--- YOUR OBJECTIVE ---
Search the records below for the word "agent", then return every line where it appears.

(Collected data)
------------------------
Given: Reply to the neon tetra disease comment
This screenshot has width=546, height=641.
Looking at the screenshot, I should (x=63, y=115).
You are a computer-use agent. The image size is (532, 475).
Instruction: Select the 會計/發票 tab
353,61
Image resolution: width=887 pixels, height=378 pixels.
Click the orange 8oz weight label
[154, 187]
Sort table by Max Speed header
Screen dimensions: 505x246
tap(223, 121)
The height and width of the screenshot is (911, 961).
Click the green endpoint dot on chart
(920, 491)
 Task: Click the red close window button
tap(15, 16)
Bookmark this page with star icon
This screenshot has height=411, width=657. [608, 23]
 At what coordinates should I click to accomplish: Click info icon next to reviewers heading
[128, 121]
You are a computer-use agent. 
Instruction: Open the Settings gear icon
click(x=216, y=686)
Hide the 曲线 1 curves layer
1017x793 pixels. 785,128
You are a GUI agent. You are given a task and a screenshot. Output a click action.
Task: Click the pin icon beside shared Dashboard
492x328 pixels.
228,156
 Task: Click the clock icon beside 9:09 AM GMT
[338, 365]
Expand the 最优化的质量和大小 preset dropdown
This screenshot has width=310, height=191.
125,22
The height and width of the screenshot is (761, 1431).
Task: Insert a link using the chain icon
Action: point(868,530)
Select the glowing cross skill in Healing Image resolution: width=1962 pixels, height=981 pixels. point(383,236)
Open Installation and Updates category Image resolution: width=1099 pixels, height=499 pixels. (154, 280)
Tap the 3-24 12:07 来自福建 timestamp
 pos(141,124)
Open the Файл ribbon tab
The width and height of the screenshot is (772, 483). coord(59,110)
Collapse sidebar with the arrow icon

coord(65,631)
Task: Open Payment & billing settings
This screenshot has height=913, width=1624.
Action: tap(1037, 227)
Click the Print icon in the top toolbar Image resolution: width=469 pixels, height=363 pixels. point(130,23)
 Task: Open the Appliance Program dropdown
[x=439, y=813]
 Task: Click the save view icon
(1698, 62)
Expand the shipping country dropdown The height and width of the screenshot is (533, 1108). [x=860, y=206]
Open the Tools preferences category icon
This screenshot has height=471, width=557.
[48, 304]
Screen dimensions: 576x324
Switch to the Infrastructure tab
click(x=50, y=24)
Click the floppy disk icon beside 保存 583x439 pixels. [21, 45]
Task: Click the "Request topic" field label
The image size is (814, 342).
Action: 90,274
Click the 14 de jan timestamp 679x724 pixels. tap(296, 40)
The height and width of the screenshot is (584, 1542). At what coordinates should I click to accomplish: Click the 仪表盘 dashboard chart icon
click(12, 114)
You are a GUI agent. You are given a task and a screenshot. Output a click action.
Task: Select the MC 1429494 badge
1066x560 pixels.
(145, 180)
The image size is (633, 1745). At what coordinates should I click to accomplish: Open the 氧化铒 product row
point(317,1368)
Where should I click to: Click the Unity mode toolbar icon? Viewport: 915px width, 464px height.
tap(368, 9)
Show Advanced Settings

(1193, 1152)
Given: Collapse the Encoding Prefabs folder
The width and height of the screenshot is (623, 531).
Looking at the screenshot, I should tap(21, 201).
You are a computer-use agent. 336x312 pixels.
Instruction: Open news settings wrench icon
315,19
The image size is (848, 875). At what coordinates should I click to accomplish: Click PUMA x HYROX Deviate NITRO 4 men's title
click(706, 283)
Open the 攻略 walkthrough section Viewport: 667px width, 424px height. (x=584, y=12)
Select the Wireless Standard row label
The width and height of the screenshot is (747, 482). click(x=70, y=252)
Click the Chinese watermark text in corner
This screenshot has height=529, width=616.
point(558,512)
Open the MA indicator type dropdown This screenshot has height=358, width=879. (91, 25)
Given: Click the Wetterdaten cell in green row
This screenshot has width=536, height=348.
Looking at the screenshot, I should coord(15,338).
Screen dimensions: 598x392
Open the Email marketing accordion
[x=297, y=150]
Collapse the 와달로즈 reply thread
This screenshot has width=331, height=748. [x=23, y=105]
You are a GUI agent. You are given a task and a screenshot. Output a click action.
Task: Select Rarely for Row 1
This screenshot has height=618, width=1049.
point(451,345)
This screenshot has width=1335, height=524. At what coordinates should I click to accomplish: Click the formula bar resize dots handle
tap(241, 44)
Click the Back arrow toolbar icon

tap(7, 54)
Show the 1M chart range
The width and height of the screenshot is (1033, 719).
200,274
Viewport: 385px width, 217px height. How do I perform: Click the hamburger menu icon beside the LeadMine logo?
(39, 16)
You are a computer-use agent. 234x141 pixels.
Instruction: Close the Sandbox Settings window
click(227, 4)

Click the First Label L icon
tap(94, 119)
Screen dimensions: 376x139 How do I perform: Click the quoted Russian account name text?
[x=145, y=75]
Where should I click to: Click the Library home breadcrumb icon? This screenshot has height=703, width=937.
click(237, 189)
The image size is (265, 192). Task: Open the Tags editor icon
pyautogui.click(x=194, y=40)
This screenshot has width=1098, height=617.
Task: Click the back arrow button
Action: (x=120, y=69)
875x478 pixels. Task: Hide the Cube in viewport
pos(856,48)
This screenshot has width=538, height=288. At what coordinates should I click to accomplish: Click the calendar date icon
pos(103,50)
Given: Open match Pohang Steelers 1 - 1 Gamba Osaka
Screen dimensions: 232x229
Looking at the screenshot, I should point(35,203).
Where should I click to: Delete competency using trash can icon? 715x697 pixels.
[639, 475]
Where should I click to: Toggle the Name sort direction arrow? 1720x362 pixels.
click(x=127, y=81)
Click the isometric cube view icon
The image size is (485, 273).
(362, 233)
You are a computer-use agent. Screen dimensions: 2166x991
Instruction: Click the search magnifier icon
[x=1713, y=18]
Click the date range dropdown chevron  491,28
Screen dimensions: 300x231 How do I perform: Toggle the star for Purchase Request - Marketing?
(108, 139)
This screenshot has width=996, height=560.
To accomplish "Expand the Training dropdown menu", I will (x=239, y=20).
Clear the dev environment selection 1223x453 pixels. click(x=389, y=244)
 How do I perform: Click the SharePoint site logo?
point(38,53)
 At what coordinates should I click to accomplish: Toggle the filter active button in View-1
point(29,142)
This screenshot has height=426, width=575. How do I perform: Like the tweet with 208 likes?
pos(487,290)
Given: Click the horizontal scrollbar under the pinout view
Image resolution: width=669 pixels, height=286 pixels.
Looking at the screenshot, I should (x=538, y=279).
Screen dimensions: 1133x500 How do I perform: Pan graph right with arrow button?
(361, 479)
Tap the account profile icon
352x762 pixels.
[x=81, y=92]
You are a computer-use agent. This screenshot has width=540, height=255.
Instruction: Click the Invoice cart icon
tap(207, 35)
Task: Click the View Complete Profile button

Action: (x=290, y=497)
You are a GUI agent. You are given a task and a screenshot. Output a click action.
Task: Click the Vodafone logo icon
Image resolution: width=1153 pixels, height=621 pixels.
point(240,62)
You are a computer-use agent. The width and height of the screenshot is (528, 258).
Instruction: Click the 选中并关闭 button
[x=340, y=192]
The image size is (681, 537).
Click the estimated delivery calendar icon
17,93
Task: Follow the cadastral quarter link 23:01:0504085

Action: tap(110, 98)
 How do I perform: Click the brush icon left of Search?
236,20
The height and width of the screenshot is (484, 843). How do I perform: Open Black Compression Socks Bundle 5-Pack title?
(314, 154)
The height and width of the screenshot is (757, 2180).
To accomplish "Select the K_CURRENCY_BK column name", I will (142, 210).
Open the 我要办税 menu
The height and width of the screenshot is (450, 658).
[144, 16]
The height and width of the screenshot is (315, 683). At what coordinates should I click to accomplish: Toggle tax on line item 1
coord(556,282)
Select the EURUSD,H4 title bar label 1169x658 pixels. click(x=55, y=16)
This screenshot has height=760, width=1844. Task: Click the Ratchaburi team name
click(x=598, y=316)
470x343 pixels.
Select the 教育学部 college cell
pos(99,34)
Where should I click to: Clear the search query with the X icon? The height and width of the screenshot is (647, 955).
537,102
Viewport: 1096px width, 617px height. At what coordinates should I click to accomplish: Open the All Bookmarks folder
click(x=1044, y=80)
------------------------
--- SOLUTION TO THIS TASK ---
You are a computer-use agent. The image size is (532, 475).
You are a computer-use agent. 
You are a GUI agent. You are given a task and a screenshot. Output a click action.
You are a GUI agent. You are given a task and a screenshot. Output a click action.
You are a computer-use agent. 336x312 pixels.
You are a GUI agent. You are given a task and a screenshot. Output a click action.
You are a computer-use agent. 234x141 pixels.
You are a computer-use agent. Screen dimensions: 2166x991
You are a computer-use agent. This screenshot has width=540, height=255.
You are a GUI agent. You are given a task and a screenshot. Output a click action.
You are a computer-use agent. The width and height of the screenshot is (528, 258).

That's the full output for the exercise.